Monday, March 29, 2010

An Impossibility, A Questions, And An Action

John 6:1

Jesus and his disciples are on the shore of the Sea of Galilee with a large crowd of people who have followed him almost all the way around the lake. On the side of a mountain there, Jesus teaches all day long. As the sun gets low in the sky, the large crowd has grown hungry and there isn’t a convenient way of feeding them quickly. The large crowd has turned into a large need, and in the face of it, Jesus turns to his disciples and asks, What are you going to do?

“Where are we to buy bread so that these people may eat?”

Jesus poses the problem in purely human and natural terms: bread and money. Philip answers Jesus honestly and openly by noticing that none of them have the money it will take to feed the crowd. He essentially says that nearly a year’s salary is not enough, and we don’t have anything like that. Philip hasn’t given a bad answer – he simply recognizes what Jesus wants him to see, that the need is impossible to meet.

“He said this to test him for he himself knew what he would do.”

While Philip does the math, Andrew looks around to see how much food he can scrounge up.

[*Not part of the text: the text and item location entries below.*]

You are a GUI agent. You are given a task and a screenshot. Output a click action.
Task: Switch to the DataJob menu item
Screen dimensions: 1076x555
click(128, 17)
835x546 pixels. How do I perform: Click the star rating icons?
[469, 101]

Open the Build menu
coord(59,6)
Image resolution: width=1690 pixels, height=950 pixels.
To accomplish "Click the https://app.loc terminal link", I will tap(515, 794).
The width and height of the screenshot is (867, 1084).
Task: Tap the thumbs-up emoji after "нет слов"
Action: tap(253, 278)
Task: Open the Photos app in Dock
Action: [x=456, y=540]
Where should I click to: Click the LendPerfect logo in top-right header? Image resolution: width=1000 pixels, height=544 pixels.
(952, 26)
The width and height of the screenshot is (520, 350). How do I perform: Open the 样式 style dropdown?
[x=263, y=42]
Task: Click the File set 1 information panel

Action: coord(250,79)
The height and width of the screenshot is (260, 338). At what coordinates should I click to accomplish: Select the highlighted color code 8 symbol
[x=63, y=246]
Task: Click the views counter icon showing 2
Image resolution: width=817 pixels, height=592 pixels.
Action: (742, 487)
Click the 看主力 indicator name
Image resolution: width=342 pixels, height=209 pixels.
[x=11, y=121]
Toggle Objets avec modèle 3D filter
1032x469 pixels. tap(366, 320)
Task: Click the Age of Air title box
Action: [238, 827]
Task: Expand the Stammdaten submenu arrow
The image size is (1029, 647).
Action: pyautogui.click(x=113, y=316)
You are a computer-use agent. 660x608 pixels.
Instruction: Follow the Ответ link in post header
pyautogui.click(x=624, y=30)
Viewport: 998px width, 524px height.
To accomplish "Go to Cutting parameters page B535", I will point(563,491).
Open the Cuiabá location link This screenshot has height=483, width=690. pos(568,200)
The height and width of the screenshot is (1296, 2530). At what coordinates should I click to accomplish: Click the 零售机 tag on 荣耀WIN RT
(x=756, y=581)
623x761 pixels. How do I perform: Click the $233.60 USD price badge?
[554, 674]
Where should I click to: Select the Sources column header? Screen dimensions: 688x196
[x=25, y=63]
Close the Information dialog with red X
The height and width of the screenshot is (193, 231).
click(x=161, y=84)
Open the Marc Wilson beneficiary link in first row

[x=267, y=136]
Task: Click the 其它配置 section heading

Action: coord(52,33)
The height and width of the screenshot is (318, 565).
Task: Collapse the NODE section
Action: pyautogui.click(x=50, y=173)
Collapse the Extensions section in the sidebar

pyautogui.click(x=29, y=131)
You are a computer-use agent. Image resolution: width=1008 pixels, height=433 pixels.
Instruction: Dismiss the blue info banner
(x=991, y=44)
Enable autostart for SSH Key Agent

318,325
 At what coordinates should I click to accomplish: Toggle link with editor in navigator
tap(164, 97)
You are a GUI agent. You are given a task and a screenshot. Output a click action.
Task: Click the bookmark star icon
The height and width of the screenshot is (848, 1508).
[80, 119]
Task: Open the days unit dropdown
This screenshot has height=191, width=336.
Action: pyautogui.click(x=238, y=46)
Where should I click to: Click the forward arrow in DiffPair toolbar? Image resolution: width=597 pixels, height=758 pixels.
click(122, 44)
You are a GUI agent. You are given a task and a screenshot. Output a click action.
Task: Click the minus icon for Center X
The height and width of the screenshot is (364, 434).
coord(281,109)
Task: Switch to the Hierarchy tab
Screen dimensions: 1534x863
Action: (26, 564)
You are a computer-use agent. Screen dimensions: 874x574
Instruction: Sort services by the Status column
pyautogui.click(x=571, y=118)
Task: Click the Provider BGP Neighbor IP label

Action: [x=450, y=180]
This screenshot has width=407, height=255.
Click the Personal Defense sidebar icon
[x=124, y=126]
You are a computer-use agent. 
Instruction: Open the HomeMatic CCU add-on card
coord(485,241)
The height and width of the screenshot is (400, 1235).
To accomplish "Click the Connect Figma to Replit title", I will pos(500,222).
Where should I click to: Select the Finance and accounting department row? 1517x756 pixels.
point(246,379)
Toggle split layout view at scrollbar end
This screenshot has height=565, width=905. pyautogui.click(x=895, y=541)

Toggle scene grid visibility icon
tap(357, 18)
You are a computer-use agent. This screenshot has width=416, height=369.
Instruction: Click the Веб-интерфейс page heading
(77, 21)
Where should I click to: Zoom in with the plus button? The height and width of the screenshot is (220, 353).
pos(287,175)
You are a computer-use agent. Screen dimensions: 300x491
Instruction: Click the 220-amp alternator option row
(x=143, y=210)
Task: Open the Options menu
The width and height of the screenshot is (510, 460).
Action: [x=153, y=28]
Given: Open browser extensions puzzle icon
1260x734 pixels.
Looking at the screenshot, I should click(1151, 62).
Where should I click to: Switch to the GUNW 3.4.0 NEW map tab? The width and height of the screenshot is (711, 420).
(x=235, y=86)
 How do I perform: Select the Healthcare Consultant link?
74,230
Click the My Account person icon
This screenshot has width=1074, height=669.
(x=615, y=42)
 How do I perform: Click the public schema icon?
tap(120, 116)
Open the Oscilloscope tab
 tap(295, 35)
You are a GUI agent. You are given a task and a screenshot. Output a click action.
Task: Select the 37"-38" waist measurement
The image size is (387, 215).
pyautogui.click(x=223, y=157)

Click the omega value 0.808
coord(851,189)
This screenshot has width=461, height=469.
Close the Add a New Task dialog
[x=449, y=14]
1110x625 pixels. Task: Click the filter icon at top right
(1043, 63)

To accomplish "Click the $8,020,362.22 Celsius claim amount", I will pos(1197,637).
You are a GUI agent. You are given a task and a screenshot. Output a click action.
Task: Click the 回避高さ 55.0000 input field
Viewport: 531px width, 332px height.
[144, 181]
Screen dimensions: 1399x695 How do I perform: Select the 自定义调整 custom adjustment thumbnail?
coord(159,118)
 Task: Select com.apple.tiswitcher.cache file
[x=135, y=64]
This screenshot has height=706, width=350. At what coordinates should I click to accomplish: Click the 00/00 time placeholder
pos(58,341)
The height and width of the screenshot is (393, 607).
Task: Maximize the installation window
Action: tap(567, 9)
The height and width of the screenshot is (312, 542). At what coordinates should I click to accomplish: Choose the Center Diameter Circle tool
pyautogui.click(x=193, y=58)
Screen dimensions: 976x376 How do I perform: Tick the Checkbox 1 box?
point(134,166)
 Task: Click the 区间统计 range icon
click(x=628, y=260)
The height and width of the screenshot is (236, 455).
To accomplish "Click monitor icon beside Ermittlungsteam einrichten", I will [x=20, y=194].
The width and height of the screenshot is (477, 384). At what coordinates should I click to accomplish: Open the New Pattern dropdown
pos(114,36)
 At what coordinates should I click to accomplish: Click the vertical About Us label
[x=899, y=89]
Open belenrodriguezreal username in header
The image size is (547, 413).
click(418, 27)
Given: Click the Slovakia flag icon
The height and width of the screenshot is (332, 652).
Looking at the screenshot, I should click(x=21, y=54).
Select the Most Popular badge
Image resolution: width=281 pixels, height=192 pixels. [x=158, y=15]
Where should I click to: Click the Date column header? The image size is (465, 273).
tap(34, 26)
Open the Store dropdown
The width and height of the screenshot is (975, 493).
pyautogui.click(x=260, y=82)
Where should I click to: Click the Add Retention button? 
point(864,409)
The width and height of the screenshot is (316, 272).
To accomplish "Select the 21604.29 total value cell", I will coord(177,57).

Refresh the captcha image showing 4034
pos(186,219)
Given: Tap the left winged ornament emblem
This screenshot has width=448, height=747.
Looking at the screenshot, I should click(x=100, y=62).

He comes up with a boy with 5 barely loaves and 2 fish and recognizes how insufficient they are to the task laid before them by Jesus. One sack lunch will not feed the crowd.

Both Philip and Andrew take note of how impossible the task is, but Jesus is testing them, he is pressing them to see things differently. I like the way the Message paraphrases that sentence, “He said this to stretch Philip’s faith.” In their hands with what they are able to provide, the massive need before them will never be met. But Jesus wants them to see things through a different lens – through what is possible through him.

What happens next is the twist in the story that makes all the difference. In fact, the lesson goes by so fast, we are apt to miss it. After having the crowd seated on the grassy hillside (remind you of Psalm 23?), Jesus does something that is the lesson. The action is the point of the story.

“Jesus then took the loaves…”

Jesus literally took matters into his own hands and the crowd was fed to overflowing. Everyone had everything they could eat and there was enough left over for each disciple to carry around a basketful of more bread than they began with. Jesus took everything the disciples and the crowd could give him, which was totally insufficient to the task, and fed to overflowing.

It is beautiful what Jesus can do with what humble and submitted people give him. We cannot meet a single need in our own power, but Jesus can satisfy them all.

The lesson Jesus teaches his disciples from the first question to the moment when they pick up the leftovers is that we can never meet people’s needs – their deepest and truest needs – with our own power. We are always insufficient to the task. But these gifts and these goods placed in the hands of the Son of God makes all the difference.

In the hands of Jesus, all can be fed.